# [Work to be completed]
Quote the entries below from the line with "Instruction: Open JL" through the line with "Open options menu", both ends included, and only those lines.
[Records — start]
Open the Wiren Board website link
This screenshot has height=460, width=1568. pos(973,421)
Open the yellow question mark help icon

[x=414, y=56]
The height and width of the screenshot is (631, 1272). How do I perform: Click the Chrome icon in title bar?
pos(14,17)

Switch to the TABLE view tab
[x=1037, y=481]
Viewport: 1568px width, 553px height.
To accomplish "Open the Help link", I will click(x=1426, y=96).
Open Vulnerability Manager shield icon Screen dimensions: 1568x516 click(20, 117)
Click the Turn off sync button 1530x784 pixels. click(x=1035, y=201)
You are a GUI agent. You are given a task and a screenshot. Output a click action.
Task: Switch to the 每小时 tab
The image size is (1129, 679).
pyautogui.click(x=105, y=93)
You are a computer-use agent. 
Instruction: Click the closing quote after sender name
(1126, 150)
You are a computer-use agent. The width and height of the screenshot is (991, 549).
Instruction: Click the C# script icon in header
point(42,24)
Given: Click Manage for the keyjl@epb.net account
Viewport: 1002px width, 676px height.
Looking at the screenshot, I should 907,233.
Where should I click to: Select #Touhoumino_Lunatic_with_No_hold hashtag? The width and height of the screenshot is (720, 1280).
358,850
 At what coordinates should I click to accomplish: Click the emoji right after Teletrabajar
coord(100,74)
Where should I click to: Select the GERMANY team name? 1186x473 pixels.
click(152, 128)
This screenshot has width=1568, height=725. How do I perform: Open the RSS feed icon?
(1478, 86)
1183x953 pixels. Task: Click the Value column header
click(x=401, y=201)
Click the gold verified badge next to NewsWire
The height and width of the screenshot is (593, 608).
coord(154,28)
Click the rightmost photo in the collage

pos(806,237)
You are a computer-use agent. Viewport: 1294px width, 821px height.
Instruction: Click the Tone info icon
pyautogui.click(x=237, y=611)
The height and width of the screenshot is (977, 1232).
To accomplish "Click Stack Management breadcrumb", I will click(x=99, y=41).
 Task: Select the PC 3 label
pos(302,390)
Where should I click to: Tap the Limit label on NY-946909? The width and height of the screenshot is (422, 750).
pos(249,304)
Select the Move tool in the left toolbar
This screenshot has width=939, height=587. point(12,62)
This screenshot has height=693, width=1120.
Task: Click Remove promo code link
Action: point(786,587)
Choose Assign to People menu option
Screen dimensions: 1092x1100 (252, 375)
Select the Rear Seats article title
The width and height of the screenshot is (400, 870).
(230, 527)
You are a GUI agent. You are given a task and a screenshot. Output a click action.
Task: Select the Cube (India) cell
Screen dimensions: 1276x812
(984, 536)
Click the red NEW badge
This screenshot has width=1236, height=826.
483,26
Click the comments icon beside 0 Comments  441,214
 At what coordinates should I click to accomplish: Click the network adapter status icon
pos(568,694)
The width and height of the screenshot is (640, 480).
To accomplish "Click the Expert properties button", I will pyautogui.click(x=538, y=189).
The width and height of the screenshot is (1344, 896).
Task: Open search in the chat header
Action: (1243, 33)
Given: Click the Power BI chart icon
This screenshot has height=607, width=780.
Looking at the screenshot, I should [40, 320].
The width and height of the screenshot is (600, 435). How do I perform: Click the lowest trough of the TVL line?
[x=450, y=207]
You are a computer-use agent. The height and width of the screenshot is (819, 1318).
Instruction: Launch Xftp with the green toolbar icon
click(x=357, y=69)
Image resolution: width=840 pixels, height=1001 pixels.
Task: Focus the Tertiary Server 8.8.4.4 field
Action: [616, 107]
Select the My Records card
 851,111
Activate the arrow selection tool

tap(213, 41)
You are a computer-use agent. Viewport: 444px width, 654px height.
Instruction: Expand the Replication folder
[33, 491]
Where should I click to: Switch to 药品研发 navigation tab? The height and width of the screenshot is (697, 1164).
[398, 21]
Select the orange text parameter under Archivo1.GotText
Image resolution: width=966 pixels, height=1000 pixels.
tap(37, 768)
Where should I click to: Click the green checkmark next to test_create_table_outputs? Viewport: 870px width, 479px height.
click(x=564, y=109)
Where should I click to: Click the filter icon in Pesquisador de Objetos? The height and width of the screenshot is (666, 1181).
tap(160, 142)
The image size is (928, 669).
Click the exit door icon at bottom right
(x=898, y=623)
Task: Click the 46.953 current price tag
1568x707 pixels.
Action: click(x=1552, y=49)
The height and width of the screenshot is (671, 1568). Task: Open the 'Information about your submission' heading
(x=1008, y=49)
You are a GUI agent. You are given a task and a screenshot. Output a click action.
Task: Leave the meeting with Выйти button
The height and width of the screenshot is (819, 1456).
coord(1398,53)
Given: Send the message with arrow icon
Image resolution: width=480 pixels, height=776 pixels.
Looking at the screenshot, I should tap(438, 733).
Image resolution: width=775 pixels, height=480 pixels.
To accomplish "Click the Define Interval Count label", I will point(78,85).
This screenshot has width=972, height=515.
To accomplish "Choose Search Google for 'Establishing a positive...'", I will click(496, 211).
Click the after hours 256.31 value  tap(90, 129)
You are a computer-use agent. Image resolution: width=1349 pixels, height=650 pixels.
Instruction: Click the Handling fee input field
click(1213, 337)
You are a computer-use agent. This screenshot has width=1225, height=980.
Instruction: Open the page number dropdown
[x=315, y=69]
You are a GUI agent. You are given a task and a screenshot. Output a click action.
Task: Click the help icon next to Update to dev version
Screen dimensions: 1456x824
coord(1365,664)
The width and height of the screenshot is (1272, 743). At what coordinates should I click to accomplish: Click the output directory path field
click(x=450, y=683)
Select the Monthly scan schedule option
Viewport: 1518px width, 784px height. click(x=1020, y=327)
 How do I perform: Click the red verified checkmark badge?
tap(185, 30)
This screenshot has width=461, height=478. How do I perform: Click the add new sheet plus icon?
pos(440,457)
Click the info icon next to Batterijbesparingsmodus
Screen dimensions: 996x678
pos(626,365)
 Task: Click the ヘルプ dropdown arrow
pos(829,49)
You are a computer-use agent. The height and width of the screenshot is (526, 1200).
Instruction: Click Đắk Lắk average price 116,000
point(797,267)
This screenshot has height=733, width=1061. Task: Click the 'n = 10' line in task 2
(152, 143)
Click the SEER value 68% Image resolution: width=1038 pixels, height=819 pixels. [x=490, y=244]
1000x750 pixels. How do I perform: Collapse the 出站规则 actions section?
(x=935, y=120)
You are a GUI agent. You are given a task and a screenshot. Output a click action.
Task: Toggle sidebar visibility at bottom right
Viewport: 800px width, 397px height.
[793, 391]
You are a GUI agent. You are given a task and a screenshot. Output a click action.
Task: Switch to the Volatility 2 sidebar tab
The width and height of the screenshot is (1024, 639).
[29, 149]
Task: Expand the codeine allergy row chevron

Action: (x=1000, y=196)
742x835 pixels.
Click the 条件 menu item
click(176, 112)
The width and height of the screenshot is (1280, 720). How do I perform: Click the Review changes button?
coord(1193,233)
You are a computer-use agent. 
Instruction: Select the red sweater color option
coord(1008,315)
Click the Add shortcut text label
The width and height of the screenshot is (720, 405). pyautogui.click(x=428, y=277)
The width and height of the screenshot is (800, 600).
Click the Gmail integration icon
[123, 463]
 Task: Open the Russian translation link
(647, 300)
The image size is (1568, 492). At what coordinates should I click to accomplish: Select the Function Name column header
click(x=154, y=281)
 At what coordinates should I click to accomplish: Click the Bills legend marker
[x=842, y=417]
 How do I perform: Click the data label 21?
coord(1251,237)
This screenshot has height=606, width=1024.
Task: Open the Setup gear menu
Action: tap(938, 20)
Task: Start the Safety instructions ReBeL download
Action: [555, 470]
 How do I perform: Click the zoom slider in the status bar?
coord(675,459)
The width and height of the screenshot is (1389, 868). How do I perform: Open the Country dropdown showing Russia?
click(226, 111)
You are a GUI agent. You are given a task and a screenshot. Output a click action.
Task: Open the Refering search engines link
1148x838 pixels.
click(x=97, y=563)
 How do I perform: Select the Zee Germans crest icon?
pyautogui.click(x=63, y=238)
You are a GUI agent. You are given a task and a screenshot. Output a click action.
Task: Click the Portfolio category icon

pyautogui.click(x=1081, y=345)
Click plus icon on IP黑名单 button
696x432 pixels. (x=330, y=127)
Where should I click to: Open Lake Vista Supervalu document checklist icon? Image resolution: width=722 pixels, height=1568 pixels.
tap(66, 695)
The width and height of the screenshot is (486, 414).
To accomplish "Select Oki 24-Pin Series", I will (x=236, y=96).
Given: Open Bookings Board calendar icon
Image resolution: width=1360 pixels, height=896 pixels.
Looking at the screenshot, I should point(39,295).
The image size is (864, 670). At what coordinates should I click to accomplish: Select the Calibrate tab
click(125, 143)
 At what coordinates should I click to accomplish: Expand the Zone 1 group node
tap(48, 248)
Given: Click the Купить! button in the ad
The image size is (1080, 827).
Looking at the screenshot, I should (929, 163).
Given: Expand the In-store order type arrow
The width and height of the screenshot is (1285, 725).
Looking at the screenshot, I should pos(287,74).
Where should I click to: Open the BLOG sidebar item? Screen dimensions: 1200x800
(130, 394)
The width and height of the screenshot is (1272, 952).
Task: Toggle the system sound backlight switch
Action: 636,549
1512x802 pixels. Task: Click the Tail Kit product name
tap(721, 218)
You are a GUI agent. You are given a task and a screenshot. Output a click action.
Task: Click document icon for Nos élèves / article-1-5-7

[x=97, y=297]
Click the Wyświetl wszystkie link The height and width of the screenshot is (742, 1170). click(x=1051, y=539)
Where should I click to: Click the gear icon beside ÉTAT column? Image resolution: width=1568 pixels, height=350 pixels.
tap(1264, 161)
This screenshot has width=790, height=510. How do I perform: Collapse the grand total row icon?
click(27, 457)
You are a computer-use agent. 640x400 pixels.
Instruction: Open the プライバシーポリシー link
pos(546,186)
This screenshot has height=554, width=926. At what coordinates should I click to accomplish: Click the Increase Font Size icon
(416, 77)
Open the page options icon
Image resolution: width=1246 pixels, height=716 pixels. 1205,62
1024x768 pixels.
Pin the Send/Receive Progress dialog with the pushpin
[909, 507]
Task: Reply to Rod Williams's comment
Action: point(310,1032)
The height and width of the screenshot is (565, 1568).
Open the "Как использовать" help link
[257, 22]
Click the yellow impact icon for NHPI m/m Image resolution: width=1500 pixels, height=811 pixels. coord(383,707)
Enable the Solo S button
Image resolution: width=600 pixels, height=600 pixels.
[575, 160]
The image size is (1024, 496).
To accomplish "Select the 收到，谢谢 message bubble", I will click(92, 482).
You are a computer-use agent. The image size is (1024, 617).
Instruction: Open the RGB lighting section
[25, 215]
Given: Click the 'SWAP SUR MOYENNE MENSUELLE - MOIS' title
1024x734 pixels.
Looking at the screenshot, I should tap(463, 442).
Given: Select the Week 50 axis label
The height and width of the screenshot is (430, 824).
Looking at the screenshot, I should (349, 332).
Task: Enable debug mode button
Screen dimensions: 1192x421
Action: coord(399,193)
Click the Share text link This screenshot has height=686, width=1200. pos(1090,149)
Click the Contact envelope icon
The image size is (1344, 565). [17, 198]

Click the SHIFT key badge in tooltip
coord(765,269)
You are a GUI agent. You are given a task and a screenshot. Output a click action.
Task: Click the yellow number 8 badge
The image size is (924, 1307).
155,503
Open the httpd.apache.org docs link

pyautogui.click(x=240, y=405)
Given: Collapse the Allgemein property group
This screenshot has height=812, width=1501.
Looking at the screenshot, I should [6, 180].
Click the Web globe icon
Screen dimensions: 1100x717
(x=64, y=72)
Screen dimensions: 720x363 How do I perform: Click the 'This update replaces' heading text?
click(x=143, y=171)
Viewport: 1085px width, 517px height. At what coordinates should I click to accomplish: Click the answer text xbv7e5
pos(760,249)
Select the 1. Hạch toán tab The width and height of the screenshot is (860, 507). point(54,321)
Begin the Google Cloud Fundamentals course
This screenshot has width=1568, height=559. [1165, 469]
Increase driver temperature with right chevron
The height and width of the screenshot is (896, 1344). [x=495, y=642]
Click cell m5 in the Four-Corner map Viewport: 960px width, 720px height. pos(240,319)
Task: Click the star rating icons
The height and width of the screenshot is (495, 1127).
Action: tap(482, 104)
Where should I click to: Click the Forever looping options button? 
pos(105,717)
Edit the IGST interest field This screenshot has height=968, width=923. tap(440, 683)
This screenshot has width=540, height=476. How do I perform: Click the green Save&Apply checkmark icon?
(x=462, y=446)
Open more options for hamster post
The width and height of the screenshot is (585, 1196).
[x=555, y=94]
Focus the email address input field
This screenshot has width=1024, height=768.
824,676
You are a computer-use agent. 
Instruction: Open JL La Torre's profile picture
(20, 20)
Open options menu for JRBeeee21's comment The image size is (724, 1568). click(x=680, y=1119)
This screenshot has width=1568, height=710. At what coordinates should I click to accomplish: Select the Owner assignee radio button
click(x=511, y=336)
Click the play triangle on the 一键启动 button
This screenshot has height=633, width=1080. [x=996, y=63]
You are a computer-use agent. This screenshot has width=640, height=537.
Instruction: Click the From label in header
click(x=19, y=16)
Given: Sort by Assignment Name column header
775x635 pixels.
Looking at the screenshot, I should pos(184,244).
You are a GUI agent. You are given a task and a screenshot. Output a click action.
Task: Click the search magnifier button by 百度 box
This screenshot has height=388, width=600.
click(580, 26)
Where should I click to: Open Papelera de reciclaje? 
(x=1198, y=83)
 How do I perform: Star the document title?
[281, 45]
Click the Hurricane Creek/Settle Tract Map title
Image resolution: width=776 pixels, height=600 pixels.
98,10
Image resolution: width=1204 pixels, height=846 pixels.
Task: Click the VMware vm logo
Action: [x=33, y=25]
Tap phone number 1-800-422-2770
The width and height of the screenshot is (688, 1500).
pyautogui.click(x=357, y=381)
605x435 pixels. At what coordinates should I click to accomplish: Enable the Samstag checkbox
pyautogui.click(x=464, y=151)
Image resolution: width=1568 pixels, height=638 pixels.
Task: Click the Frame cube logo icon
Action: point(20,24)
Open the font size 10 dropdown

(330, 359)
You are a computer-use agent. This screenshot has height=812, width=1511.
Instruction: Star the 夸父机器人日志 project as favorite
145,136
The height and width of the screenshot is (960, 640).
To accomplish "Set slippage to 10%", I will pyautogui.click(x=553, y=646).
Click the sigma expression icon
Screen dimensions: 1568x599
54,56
[Records — finish]
# [Your solution]
Instruction: Open JL La Torre's profile picture
(20, 20)
Open options menu for JRBeeee21's comment The image size is (724, 1568). click(x=680, y=1119)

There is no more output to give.